### Extract
[start]
The Stoics were famous for having built a citadel inside their minds: an impenetrable fortress in which, no matter how bad things were out there, they could always be at peace. This citadel —this emotional stronghold— was built on a sturdy foundation known as the Dichotomy of Control, which is just a fancy way of saying: “some things are up to you and some things are not up to you”.

The Stoics could not stress enough how important this distinction is. If you spend your time and attention with things that are not under your control, what you are actually doing is engaging in a state of self-imposed slavery, for you will always be at the mercy of external circumstances. That the train arrived late is not your fault — that you got mad and remained moody all afternoon, is.

The Dichotomy of Control becomes even more persuasive when we contextualize it within the Stoic framework.

Remember how we just talked about physics? Well, the Stoics thought that the entire universe was harmoniously ruled by one underlying principle (basically, God). But they also believed that everything that exists is also corporeal, even God (though they obviously recognized some incorporeals like the void, time and meanings). This is why they often refer to God as Nature. When Stoics speak of Nature, they are not talking about trees, grass and rivers; they mean… everything. Nature is the very fabric of existence, and all the rules it operates under.

Here’s why this matters: one of those fundamental rules is cause and effect. Everything is determined by previous events. The fact that you’re reading this right now has been coming since the dawn of time. The fact that it’s sunny here in Spain today was already written down before our galaxy even existed.

The book of Nature was already written down — we’re just reading the pages as we go. This sort of belief is known as determinism; it’s the idea that all events are pre-determined by previous causes. Marcus Aurelius said:

“Whatever happens to you has been waiting to happen since the beginning of time. The twining strands of fate wove both of them together: your own existence and the things that happen to you.”

Marcus Aurelius (Meditations)

In a way, adopting a deterministic worldview feels a lot like taking a burden off of your shoulders. Paradoxically, giving up control over external circumstances makes you feel more in control (of the internal ones).

A lot of people tend to blame themselves for the injustices that they’ve been subject to. However, even though you should aim at taking responsibility for as much of your life as you can, you should also realize that most things could never have been otherwise… and that’s okay. If you were born short, ugly or with bad skin… it’s okay. If you were raised in a dysfunctional family… it’s okay. If you recently lost a family member… it’s okay.

Is it ideal? No. Is it unfair? Maybe. The only thing we know for certain, though, is that it could not have been otherwise. From the very first second after the Big Bang to that horrible event you would give everything to change… it was all meant to happen. It’s just Nature doing its thing.

This is why you need to draw a line between what is up to you and what isn’t. The minute you start mixing the two —the minute you start projecting your judgement, values and imagination onto events completely outside of your control— things get dangerous.
[end]
### Problems to solve
1. According to the Stoicism passage, what sturdy foundation was the Stoics' inner citadel built on?
2. Reproduce the Stoicism passage verbatim from "The book of" up to and including "Marcus Aurelius (Meditations)".
The items placed after the Stoicism passage are separate material with no connection to it.

### Data excerpts
[start]
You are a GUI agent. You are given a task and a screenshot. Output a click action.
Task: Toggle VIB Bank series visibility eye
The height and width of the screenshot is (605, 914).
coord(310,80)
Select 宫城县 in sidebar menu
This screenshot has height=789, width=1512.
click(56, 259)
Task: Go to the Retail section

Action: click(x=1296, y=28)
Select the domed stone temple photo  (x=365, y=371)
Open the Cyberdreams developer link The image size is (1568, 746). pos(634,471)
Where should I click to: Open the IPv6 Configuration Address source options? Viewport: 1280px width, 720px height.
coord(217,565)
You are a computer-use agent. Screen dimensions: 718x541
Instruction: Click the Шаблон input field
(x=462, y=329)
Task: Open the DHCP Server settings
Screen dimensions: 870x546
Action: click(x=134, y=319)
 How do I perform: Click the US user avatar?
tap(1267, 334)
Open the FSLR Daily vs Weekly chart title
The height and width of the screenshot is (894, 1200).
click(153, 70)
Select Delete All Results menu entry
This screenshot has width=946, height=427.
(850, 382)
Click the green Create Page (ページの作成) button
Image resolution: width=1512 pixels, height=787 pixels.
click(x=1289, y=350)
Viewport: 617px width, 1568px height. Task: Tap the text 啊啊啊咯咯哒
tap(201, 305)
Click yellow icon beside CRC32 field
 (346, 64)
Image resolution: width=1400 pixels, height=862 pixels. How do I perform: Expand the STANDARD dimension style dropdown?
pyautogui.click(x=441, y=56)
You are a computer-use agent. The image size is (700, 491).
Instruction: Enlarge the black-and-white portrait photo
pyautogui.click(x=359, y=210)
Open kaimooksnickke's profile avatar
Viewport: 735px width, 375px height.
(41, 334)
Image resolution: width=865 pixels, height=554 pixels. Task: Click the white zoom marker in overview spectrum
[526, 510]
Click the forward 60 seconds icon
[end]
### Results by task
1. The Dichotomy of Control.

2.
The book of Nature was already written down — we’re just reading the pages as we go. This sort of belief is known as determinism; it’s the idea that all events are pre-determined by previous causes. Marcus Aurelius said:

“Whatever happens to you has been waiting to happen since the beginning of time. The twining strands of fate wove both of them together: your own existence and the things that happen to you.”

Marcus Aurelius (Meditations)